>>>>
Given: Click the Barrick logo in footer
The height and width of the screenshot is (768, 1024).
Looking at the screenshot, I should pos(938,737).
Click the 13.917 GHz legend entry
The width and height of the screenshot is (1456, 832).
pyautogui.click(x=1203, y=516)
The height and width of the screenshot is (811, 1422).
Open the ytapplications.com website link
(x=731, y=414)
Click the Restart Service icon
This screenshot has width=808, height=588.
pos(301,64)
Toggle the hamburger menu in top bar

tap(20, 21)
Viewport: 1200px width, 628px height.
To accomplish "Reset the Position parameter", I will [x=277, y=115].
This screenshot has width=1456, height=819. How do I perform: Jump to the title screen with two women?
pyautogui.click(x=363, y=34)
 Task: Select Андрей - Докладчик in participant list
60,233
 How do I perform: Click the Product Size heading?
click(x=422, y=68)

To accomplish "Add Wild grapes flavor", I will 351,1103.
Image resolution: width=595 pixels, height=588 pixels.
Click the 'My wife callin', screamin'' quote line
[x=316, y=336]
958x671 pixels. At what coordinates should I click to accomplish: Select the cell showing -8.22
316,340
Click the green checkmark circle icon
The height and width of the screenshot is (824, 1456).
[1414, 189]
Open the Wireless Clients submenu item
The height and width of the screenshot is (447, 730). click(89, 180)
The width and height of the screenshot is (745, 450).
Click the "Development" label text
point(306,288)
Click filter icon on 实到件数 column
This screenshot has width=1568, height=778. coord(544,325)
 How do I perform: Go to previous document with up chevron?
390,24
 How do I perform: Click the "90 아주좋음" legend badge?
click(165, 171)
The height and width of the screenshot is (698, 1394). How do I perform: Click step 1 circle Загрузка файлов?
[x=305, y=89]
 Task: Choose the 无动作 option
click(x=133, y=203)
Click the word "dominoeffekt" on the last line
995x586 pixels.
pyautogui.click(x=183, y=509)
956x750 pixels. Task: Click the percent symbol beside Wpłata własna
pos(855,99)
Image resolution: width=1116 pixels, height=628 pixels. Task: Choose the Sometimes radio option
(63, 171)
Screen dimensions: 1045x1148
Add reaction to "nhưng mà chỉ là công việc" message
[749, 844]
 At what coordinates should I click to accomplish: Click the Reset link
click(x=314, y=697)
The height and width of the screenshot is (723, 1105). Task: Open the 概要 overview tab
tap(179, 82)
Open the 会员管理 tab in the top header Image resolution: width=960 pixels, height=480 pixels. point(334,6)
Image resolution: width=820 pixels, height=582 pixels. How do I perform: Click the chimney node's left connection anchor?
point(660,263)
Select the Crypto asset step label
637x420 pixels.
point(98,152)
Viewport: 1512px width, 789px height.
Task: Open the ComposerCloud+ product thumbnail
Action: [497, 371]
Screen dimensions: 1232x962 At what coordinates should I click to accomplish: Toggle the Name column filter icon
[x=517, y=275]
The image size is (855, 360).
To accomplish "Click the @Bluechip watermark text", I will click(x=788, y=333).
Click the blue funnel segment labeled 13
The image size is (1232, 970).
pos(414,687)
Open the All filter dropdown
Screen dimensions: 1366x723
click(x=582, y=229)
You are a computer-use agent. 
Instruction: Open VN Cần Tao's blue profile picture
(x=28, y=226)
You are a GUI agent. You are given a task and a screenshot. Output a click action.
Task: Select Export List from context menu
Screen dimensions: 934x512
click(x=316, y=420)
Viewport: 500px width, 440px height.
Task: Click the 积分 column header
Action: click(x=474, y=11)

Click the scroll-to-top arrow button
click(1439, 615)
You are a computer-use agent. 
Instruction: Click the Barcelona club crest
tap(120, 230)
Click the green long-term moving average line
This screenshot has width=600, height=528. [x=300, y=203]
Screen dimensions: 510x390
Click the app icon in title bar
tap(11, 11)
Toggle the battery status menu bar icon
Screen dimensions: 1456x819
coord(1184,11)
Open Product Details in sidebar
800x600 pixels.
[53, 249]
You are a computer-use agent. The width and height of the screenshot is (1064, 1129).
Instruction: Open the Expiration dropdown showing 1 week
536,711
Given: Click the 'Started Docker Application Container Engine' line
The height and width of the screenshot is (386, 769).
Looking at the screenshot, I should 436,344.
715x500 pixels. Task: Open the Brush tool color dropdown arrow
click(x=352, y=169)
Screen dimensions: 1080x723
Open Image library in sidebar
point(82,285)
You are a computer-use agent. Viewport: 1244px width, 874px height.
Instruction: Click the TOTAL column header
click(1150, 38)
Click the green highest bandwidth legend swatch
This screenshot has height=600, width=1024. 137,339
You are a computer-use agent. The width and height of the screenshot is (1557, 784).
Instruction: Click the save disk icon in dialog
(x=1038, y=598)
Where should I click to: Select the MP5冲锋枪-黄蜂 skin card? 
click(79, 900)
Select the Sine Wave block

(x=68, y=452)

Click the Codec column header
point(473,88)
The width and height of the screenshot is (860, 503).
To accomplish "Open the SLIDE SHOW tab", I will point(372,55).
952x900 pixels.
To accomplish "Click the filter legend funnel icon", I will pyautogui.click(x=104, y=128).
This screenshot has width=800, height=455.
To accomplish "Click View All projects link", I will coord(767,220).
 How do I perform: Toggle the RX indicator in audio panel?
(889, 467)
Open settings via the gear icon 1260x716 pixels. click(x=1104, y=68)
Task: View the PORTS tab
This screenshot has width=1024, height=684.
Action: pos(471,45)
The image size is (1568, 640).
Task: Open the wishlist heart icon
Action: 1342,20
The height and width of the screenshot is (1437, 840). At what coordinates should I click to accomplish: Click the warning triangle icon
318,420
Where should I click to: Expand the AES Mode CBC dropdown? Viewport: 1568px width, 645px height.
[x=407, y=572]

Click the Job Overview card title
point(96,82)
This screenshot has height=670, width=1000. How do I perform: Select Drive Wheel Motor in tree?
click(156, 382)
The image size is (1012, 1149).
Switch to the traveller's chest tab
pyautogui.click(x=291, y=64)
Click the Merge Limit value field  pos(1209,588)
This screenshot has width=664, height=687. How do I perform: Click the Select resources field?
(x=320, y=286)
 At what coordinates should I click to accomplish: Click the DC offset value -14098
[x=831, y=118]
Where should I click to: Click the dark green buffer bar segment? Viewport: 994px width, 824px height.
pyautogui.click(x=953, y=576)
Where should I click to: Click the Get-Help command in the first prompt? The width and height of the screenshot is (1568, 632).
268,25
<<<<
● Exercise description
Extract the lines of the preceding material that run from the line with "Open the 会员管理" through the line with "Open the All filter dropdown", inclusive, reproducing them exactly and adding nothing.

● Solution for this problem
Open the 会员管理 tab in the top header Image resolution: width=960 pixels, height=480 pixels. point(334,6)
Image resolution: width=820 pixels, height=582 pixels. How do I perform: Click the chimney node's left connection anchor?
point(660,263)
Select the Crypto asset step label
637x420 pixels.
point(98,152)
Viewport: 1512px width, 789px height.
Task: Open the ComposerCloud+ product thumbnail
Action: [497, 371]
Screen dimensions: 1232x962 At what coordinates should I click to accomplish: Toggle the Name column filter icon
[x=517, y=275]
The image size is (855, 360).
To accomplish "Click the @Bluechip watermark text", I will click(x=788, y=333).
Click the blue funnel segment labeled 13
The image size is (1232, 970).
pos(414,687)
Open the All filter dropdown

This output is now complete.